Он вел обнаженную девушку, запустив руки в волосы и наклонив ее голову к своему левому бедру. Она плакала. Ее маленькие руки были скованы за спиной наручниками для рабов. С ошейника свисал ключ, подвешенный на проволоке. Я догадался, что это ключ от наручников. Там же болтался хлыст.
Девушку я узнал сразу.
Продикус выбрал из связки ключ от моей камеры и открыл дверь. Широко распахнул ее и вошел, грубо бросив рабыню на колени передо мной.
— Она твоя на ночь, — сказал он. — Не убивай ее и не ломай ей кости.
— Понимаю, — ответил я.
Повернувшись ко мне спиной, Продикус покинул камеру, снова запер ее и исчез в глубине коридора. Девушка взглянула на меня с ужасом.
— Пожалуйста, не делай мне больно, господин, — проговорила она.
Я, признаться, удивился ее обращению, а затем вспомнил: мне отдали ее на ночь. Я мог владеть ею этой ночью!
— Встань, Лола, — сказал я.
На четвереньках рабыня отползала от меня, пока не оказалась у решетки.
Я приблизился к ней. Тогда Лола поднялась, прижавшись спиной к железным прутьям. Она боялась смотреть мне в глаза и отворачивала лицо.
— Мне жаль, что я так часто обижала тебя, господин, — прошептала девушка.
Мне припомнились многие примеры ее жестокости: удары хлыста, которыми она удостаивала меня, тычки ее маленьких кулаков, пинки, ее постоянное желание унизить меня. Лучше всего я запомнил, как она разлила вино и приговорила меня к двадцати ударам «змеей». Леди Джина милостиво сократила их количество до пяти. Двадцать ударов могли стоить мне жизни!

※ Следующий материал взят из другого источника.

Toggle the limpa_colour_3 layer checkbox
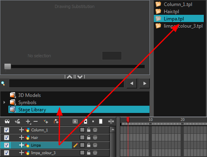This screenshot has height=157, width=207. pos(6,153)
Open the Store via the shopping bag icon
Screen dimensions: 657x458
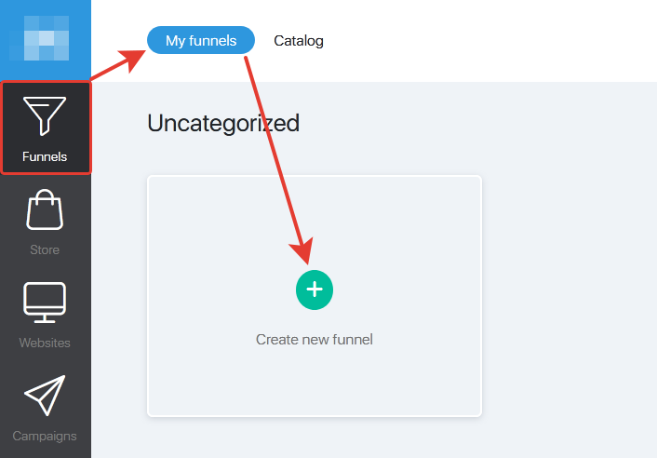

Меня раздражало, что Лола не смотрит мне в глаза. Неожиданно для самого себя я сжал ее рот пальцами, вдавив щеки между зубов, и, причиняя ей боль, повернул голову рабыни так, чтобы видеть ее лицо. Однажды на моих глазах стражник сделал так же с Телой, когда та не сразу обратила на него внимание. Против этого приема любая женщина бессильна. Испытав его на себе, она сразу же подчиняется. Удерживая Лолу таким образом, я заставил ее посмотреть на меня. Рабыня испугалась еще сильнее. Но внезапно я понял по ее глазам, что она сама хочет, чтобы с ней обходились жестоко. Впервые в жизни я подчинил женщину, как грубый мужчина, ее хозяин. Это чувство я запомнил навсегда. Но тогда я отпустил ее.
— Почему ты разлила вино и обвинила в этом меня? — спросил я.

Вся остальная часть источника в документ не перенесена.